---------- Provided records ----------
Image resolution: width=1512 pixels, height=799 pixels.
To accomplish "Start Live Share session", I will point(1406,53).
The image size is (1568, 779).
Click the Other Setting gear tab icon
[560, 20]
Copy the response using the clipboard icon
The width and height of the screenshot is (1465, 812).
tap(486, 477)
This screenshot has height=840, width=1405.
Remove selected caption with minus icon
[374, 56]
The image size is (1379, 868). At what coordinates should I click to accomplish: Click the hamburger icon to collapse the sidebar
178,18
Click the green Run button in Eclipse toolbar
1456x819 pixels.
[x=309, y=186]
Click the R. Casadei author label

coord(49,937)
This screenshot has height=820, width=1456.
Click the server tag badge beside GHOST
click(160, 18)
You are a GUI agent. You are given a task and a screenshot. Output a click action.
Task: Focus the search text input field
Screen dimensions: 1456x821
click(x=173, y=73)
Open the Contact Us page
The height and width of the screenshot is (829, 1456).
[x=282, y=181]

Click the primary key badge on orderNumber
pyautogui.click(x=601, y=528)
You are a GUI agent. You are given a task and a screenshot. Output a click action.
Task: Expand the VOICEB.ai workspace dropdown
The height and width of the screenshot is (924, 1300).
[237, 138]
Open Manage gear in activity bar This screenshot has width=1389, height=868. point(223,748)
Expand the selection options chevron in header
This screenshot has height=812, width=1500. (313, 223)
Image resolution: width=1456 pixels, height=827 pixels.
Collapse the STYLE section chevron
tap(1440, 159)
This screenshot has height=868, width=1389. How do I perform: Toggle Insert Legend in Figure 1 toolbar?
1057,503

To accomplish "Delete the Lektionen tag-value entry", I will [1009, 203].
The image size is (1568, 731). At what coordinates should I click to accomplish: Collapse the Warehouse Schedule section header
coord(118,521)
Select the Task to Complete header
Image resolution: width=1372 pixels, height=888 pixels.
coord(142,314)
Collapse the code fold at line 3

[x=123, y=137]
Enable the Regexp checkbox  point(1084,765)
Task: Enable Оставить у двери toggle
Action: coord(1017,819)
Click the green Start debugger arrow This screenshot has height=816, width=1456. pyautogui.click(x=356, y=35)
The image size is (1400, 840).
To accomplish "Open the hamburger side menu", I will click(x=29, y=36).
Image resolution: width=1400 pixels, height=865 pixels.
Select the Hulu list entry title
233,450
----------
● **Work to be completed**
Take from the entries every line that has the string "Start".

● **Your response**
To accomplish "Start Live Share session", I will point(1406,53).
Click the green Start debugger arrow This screenshot has height=816, width=1456. pyautogui.click(x=356, y=35)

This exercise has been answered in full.